El organismo ha sufrido en los últimos años un recorte en su plantilla excepcionalmente severo. De los más de 10.200 efectivos con los que llegó a contar hace algunos años, se ha pasado a los menos de 7.900 que trabajan en la actualidad. Se ha perdido del orden del 25% de la plantilla y se soporta otro 17% de eventualidad que aún no tiene una solución definida.

Sería ridículo comprometer recursos económicos suficientes para dar respuesta a las necesidades de trabajadores, trabajadoras y empresas, diseñar los nuevos procedimientos necesarios para el reparto de dichos recursos y fracasar a la hora de gestionar los mismos por las carencias que se soportan en el Servicio Público de Empleo Estatal.

La plantilla del SEPE fue capaz de responder eficazmente en la crisis del 2008, ha sido capaz de mantener un servicio de pago de prestaciones por desempleo adecuado y ha demostrado la profesionalidad y dedicación de todas sus trabajadoras y trabajadores pese a tener una plantilla mal dimensionada y unas cargas de trabajo excesivas. Una vez más son estas situaciones de crisis la que demuestran la necesidad de mantener unos servicios públicos de calidad, que en momentos difíciles sostienen y aseguran la capacidad de dar respuesta a los requerimientos de la ciudadanía garantizando los derechos y los aspectos esenciales para la misma.

Hoy, el derecho de la ciudadanía a cobrar sus prestaciones por desempleo se viene reconociendo en el mismo instante en que es solicitado por la persona que cae en dicha situación, pero la gestión interna que va a tener que abordar el organismo en estos momentos es un reto de unas dimensiones colosales.

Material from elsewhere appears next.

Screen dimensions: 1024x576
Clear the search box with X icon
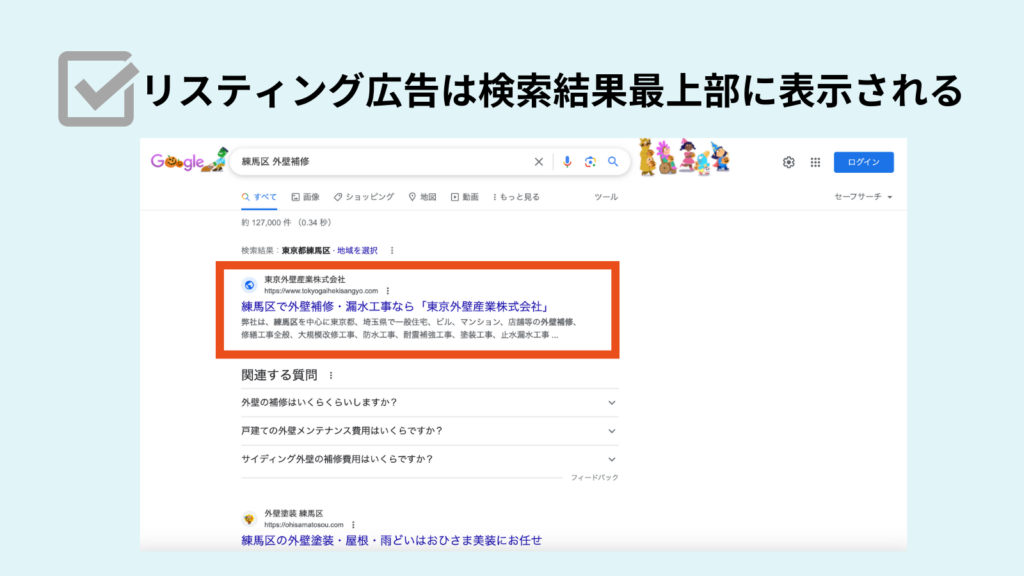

Si no se mejora sensiblemente la plantilla, el SEPE colapsará y una buena parte del mensaje del Gobierno y de lo recogido en el último Real Decreto-ley publicado, caerá como un castillo de naipes. La representación de CCOO en el organismo viene reclamando, desde hace más de un año, un incremento de plantilla que ya se demostraba necesario para el trabajo estructural que día a día recae sobre cada una de sus oficinas. Si a ese déficit sumamos los nuevos requerimientos, el Servicio Público de Empleo Estatal debería estar en condiciones de incorporar 2.500 efectivos de forma inmediata si se pretende que las nuevas ayudas por desempleo se abonen y ello se haga con rapidez.

Es cierto que la prioridad ahora es estrictamente sanitaria pero no debe olvidarse que los próximos meses van a ser también de desasosiego en el plano económico y laboral. Los organismos encargados de gestionar los denominados estabilizadores automáticos de la economía como el SEPE y FOGASA, van a tener que ser, en buena medida, los garantes de un nivel de rentas mínimo que impida que una parte importante de la población entre en claves de desesperación.

Reforzar esos dos organismos es fundamental. Si en el SEPE las carencias son claras, en FOGASA la situación puede llegar a ser aún más dramática. El Fondo de Garantía Salarial tiene una dimensión muy pequeña, no se alcanzan los 350 efectivos a nivel estatal y, para soportar lo que se le viene encima, en ningún caso debería estar por debajo de los 600 efectivos.

La Sección Sindical Estatal de CCOO se ha dirigido a los responsables de estos organismos, a la ministra de Trabajo y Economía Social y a los responsables de Función Pública en la Administración General del Estado para exigir soluciones que, desde su punto de vista, deberían haber quedado contempladas en el propio Real Decreto-ley publicado.